### DESCRIPTION OF THE TASK
Take the entries that follow and return exactly the lines from the one holding "The height and" through the one holding "Task: Click the Refresh", both included. Nothing else is needed.

### INPUT
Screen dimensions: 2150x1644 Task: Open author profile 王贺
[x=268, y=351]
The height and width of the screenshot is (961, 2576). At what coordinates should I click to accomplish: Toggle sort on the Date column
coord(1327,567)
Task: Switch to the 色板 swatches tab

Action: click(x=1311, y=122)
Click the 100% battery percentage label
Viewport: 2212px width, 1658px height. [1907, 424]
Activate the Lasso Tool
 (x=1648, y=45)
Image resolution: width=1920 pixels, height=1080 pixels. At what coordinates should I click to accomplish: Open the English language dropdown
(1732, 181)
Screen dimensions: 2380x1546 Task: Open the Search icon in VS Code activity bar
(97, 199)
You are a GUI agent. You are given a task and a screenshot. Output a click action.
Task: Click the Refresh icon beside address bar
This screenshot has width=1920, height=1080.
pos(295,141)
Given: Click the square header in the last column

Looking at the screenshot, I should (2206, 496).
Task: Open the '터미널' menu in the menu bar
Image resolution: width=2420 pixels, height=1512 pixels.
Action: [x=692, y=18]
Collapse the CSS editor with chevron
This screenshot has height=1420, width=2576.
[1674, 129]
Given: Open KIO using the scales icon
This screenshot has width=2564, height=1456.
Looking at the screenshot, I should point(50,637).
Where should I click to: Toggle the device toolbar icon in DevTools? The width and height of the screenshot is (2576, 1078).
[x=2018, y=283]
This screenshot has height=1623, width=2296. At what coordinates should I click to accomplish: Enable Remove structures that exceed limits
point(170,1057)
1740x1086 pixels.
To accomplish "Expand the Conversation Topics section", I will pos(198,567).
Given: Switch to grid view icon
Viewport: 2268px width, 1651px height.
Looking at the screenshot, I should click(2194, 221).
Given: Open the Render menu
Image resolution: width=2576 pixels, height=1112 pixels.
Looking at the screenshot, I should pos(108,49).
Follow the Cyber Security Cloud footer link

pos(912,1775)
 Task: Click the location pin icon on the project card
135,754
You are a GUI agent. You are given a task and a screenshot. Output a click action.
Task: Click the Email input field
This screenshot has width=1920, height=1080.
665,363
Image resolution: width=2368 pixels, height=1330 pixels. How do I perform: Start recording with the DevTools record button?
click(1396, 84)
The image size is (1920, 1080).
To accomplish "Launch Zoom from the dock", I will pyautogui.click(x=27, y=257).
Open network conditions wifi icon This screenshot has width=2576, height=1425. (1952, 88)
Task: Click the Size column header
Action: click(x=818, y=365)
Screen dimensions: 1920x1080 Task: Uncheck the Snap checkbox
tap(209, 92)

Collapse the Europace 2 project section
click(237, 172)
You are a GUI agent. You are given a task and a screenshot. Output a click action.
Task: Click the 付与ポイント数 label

### TASK RESPONSE
The height and width of the screenshot is (961, 2576). At what coordinates should I click to accomplish: Toggle sort on the Date column
coord(1327,567)
Task: Switch to the 色板 swatches tab

Action: click(x=1311, y=122)
Click the 100% battery percentage label
Viewport: 2212px width, 1658px height. [1907, 424]
Activate the Lasso Tool
 (x=1648, y=45)
Image resolution: width=1920 pixels, height=1080 pixels. At what coordinates should I click to accomplish: Open the English language dropdown
(1732, 181)
Screen dimensions: 2380x1546 Task: Open the Search icon in VS Code activity bar
(97, 199)
You are a GUI agent. You are given a task and a screenshot. Output a click action.
Task: Click the Refresh icon beside address bar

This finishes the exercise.